Stated exercise:
Render the records from their first line through the line containing "coordinates (1175, 57).", both ends included, as a Markdown table with the columns Row and Line, one numbered row per line. Skip blank lines, and leave the pictures out.

Data for the task:
- - -
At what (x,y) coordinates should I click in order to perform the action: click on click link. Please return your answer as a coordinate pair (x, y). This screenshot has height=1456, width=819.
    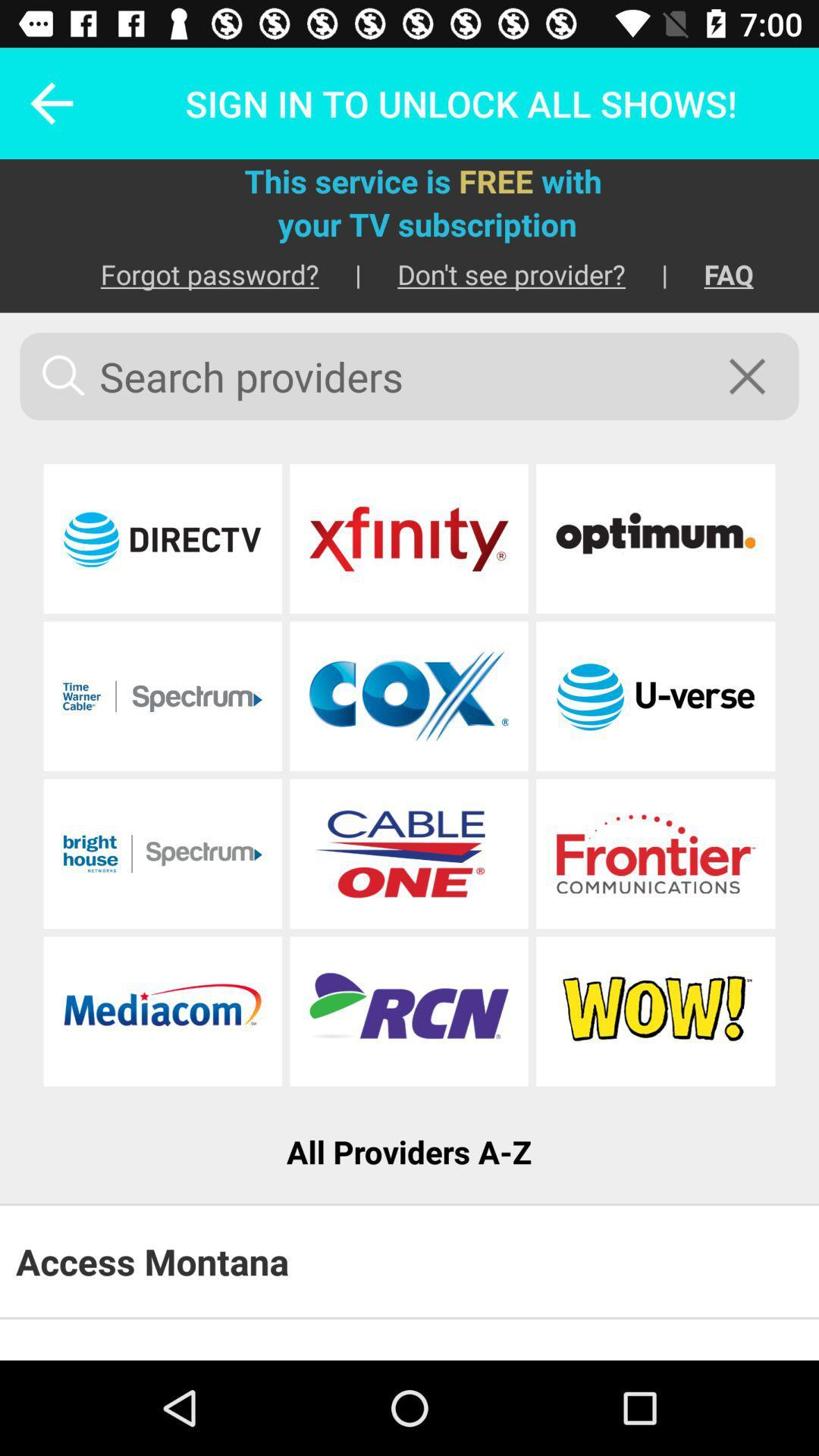
    Looking at the image, I should click on (408, 538).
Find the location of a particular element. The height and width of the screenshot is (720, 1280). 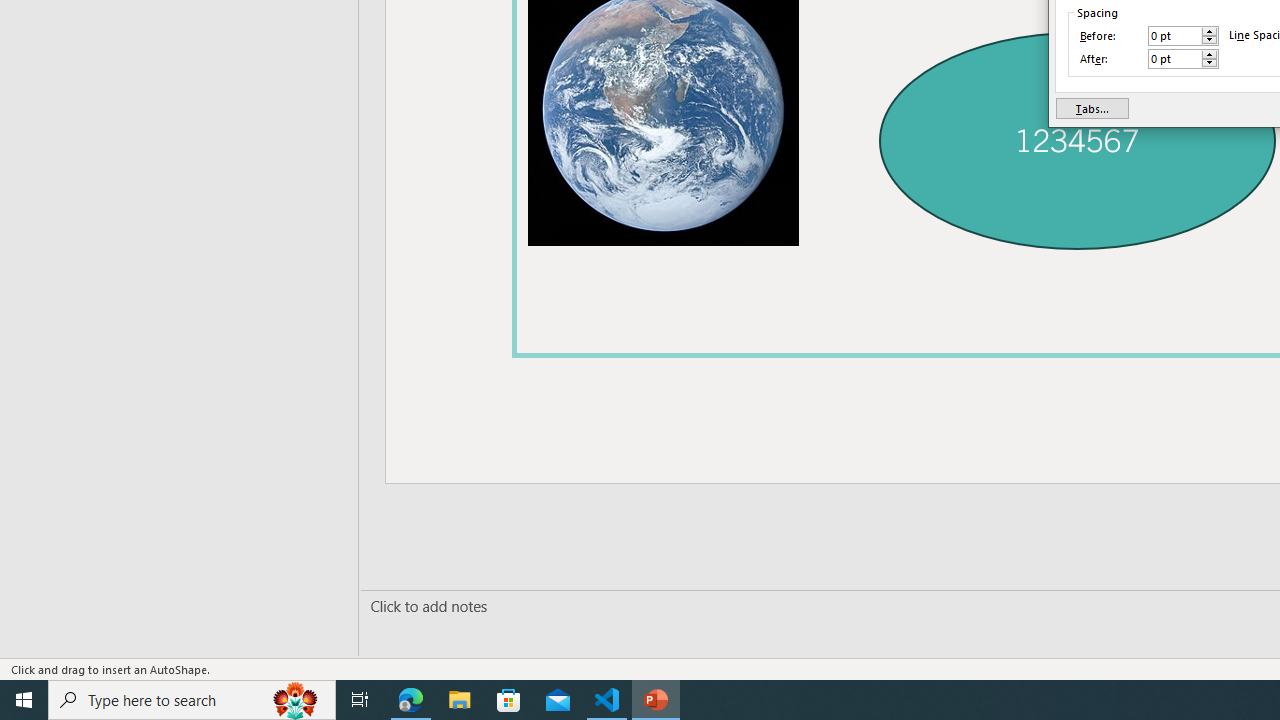

'After' is located at coordinates (1175, 57).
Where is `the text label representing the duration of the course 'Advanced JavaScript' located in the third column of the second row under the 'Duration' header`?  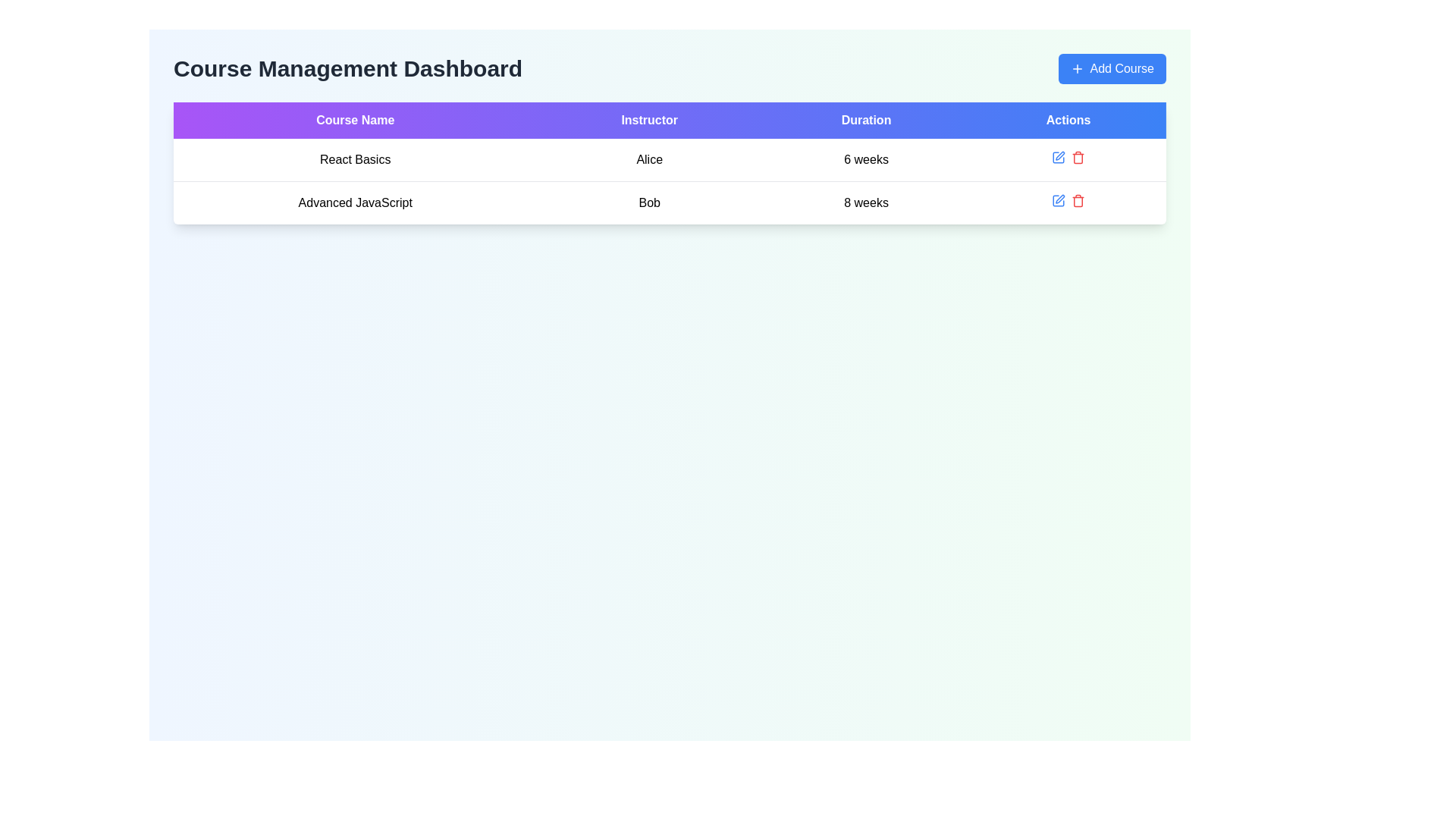 the text label representing the duration of the course 'Advanced JavaScript' located in the third column of the second row under the 'Duration' header is located at coordinates (866, 202).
- - -
Reply:
| Row | Line |
|---|---|
| 1 | At what (x,y) coordinates should I click in order to perform the action: click on click link. Please return your answer as a coordinate pair (x, y). This screenshot has height=1456, width=819. |
| 2 |     Looking at the image, I should click on (408, 538). |
| 3 | Find the location of a particular element. The height and width of the screenshot is (720, 1280).  |
| 4 | 'After' is located at coordinates (1175, 57). |